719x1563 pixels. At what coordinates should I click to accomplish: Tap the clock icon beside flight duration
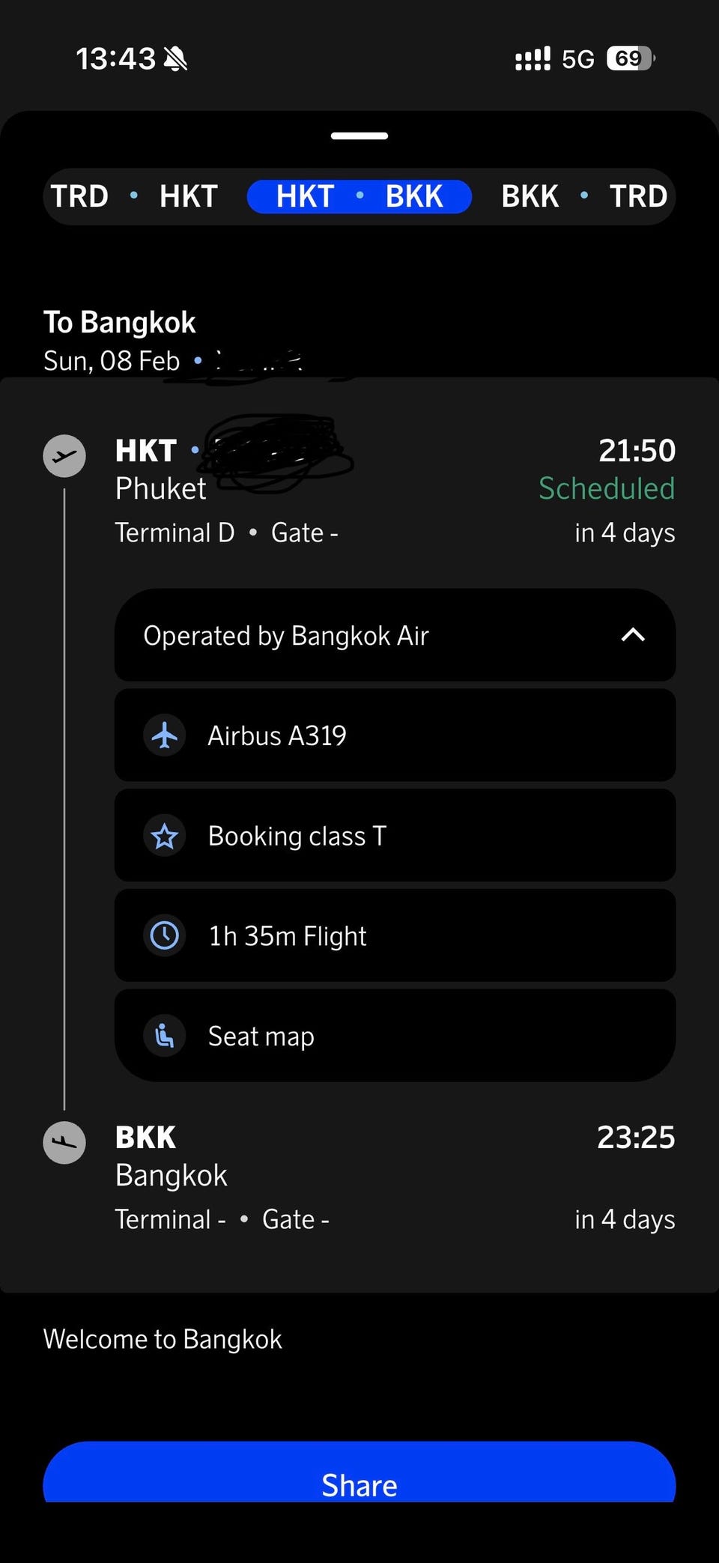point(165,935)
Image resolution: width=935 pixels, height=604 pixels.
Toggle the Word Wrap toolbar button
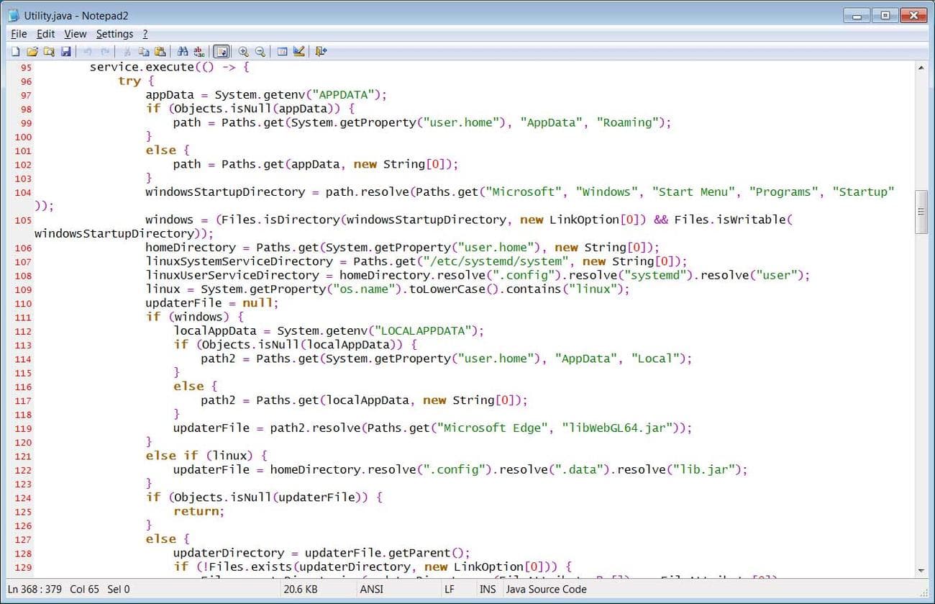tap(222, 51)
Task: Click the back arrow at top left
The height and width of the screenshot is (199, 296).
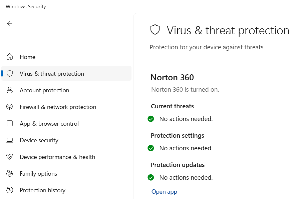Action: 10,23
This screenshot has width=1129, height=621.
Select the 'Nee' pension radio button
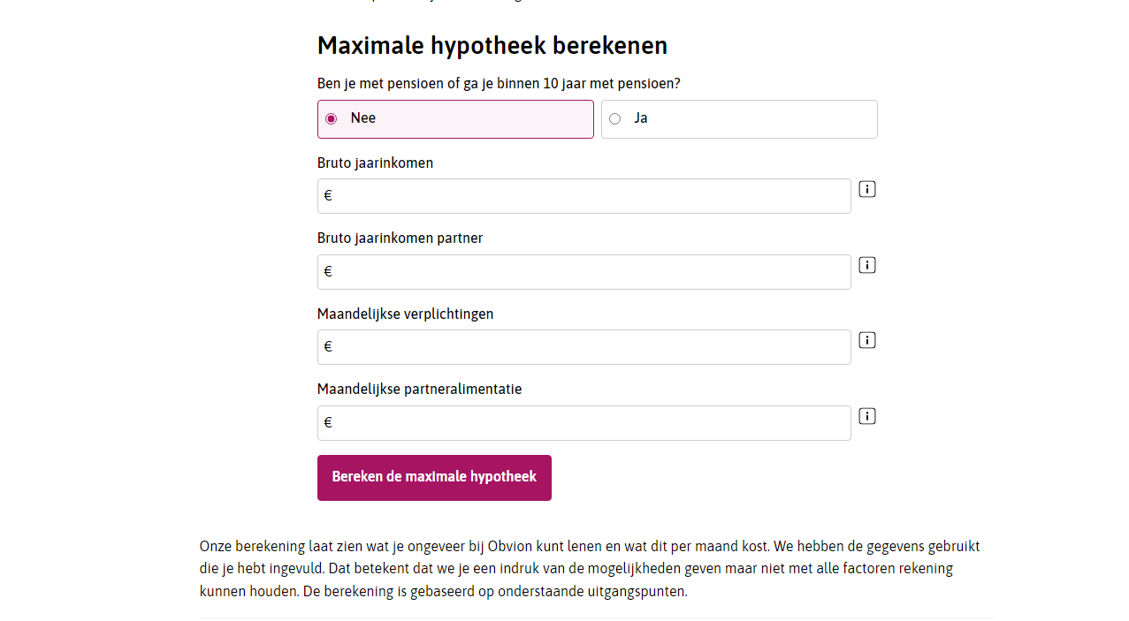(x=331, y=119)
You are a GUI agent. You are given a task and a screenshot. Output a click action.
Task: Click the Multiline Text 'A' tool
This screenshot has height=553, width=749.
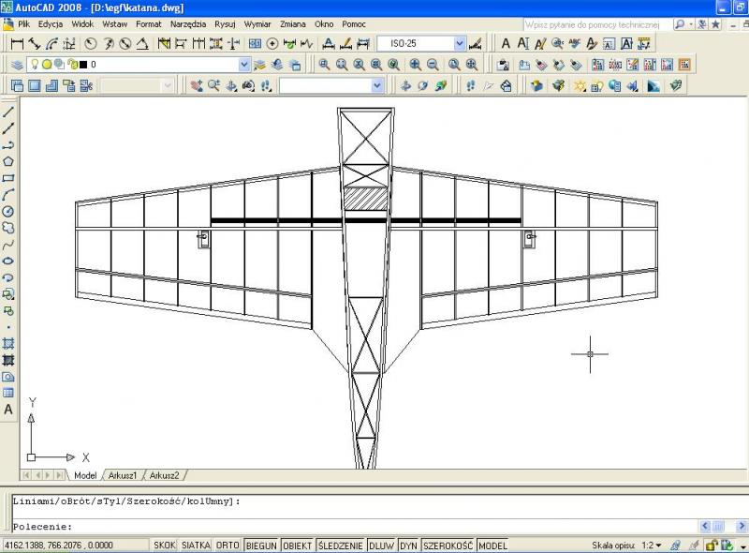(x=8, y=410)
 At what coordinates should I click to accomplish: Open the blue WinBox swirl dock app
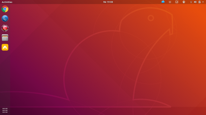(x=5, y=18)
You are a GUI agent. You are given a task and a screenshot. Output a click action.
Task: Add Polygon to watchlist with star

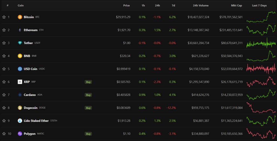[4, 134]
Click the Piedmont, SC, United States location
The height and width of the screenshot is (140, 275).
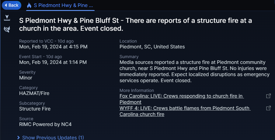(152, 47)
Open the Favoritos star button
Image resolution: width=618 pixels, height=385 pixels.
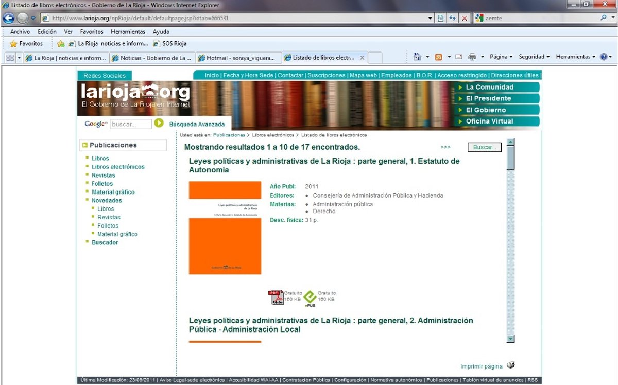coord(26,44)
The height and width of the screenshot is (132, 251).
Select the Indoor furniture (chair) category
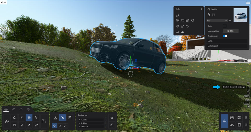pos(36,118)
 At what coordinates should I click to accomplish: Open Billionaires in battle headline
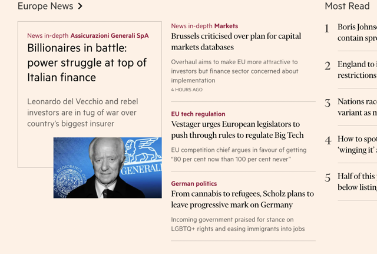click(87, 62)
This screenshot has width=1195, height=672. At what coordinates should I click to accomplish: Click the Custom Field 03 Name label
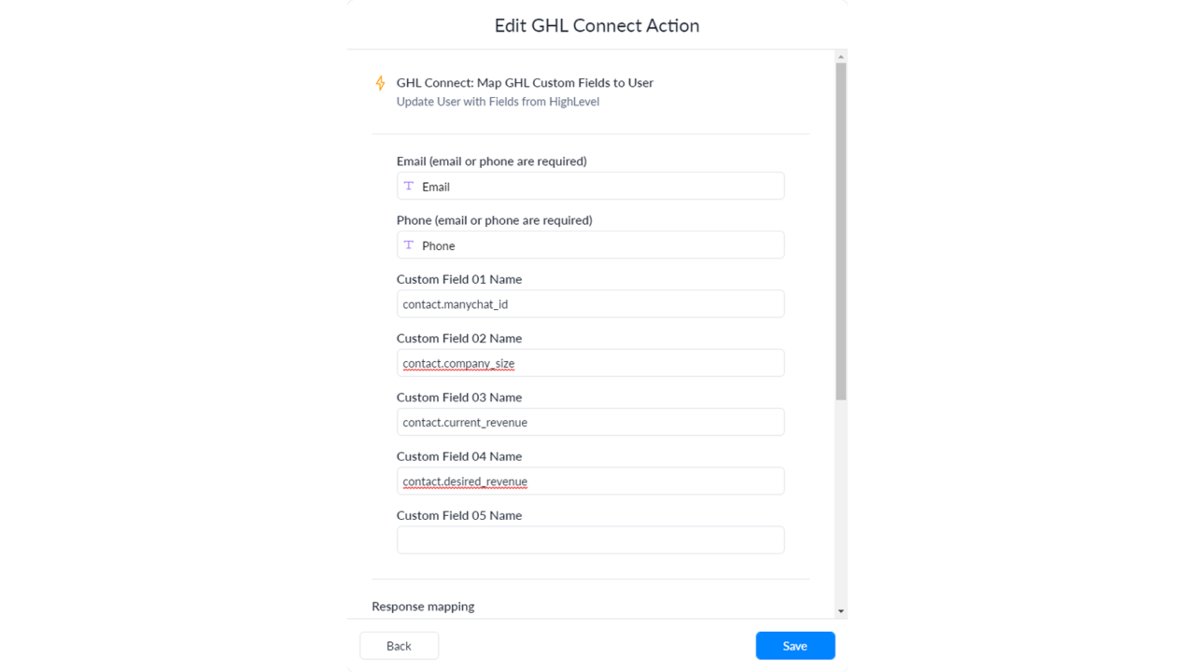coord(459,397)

..........

» TASK STATEMENT: Reproduce the material word for word, but without its images.

» ANSWER BELOW:
719x1563 pixels. At what coordinates should I click to accomplish: Tap the clock icon beside flight duration
point(165,935)
Image resolution: width=935 pixels, height=604 pixels.
Toggle the Word Wrap toolbar button
tap(222, 51)
Task: Click the back arrow at top left
The height and width of the screenshot is (199, 296).
Action: 10,23
This screenshot has width=1129, height=621.
Select the 'Nee' pension radio button
(x=331, y=119)
You are a GUI agent. You are given a task and a screenshot. Output a click action.
Task: Click the Multiline Text 'A' tool
This screenshot has height=553, width=749.
(x=8, y=410)
 At what coordinates should I click to accomplish: Open the blue WinBox swirl dock app
(x=5, y=18)
You are a GUI agent. You are given a task and a screenshot. Output a click action.
Task: Add Polygon to watchlist with star

[4, 134]
Click the Piedmont, SC, United States location
The height and width of the screenshot is (140, 275).
(152, 47)
Open the Favoritos star button
Image resolution: width=618 pixels, height=385 pixels.
coord(26,44)
The height and width of the screenshot is (132, 251).
Select the Indoor furniture (chair) category
pos(36,118)
 At what coordinates should I click to accomplish: Open Billionaires in battle headline
click(87, 62)
This screenshot has width=1195, height=672. At what coordinates should I click to accomplish: Click the Custom Field 03 Name label
coord(459,397)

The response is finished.